Washington May 28 : By carrying out the first large-scale analysis of proteins in the brains of monkeys addicted to cocaine, a research team led by an Indian boffin has revealed new information on how long-term cocaine use changes the amount and activity of various proteins affecting brain function.
According to Scott E. Hemby, Ph.D. of Wake Forest University School of Medicine, senior author of the study, the identified changes are more numerous and long-lasting than previously thought, which may provide a biological explanation for why cocaine addiction is so difficult to overcome.
Results from the study detail the effect of long-term cocaine intake on the amount and activity of thousands of proteins in monkeys.
For the study, the researchers used state-of-the-art 'proteomic' technology, which enables the simultaneous analysis of thousands of proteins, to compare the 'proteome' (all proteins expressed at a given time) between a group of monkeys that self-administered cocaine and a group that did not receive the drug.

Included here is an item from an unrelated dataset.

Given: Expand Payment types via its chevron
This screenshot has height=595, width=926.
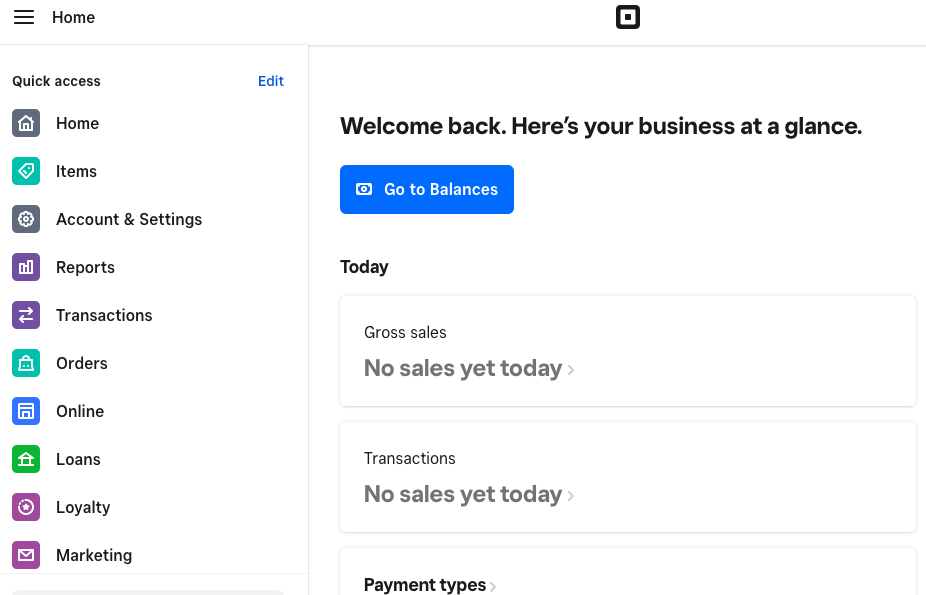Looking at the screenshot, I should pyautogui.click(x=493, y=586).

Hemby said that the study provides a comprehensive assessment of biochemical changes occurring in the cocaine addicted brain.

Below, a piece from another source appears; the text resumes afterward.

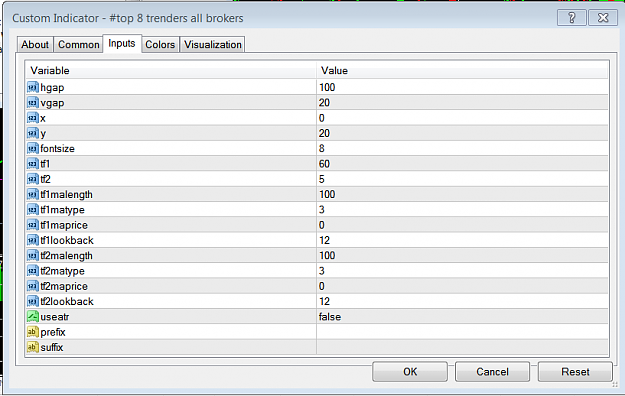Click the Reset button
625x396 pixels.
pos(575,372)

"The changes we identified are profound and affect the structure, metabolism and signaling of neurons. It is unlikely that these types of changes are easily reversible after drug use is discontinued, which may explain why relapse occurs," said lead author Nilesh Tannu, M.D.
Hemby said that the development of medications to treat addictive disorders is guided in large part by our understanding of the brain mechanisms that produce the euphoric effects of the drugs.
It is equally important to understand the damage that long-term drug use causes to brain cells so that medications can be developed to reverse those effects and restore normal cell function in the brain.
The changes identified in the study point to significant and likely long-lasting damage to brain cells as a result of cocaine abuse.
"The duration of use and the amount of drug consumed that lead to such damage is currently not known, but is critical for understanding the long-term health consequences of cocaine abuse and determining the necessary modes of treatment," Hemby said.
"We hope that the information generated from the study will also serve an educational purpose as a deterrent to cocaine use," he added.
The study is published online in the journal Molecular Psychiatry.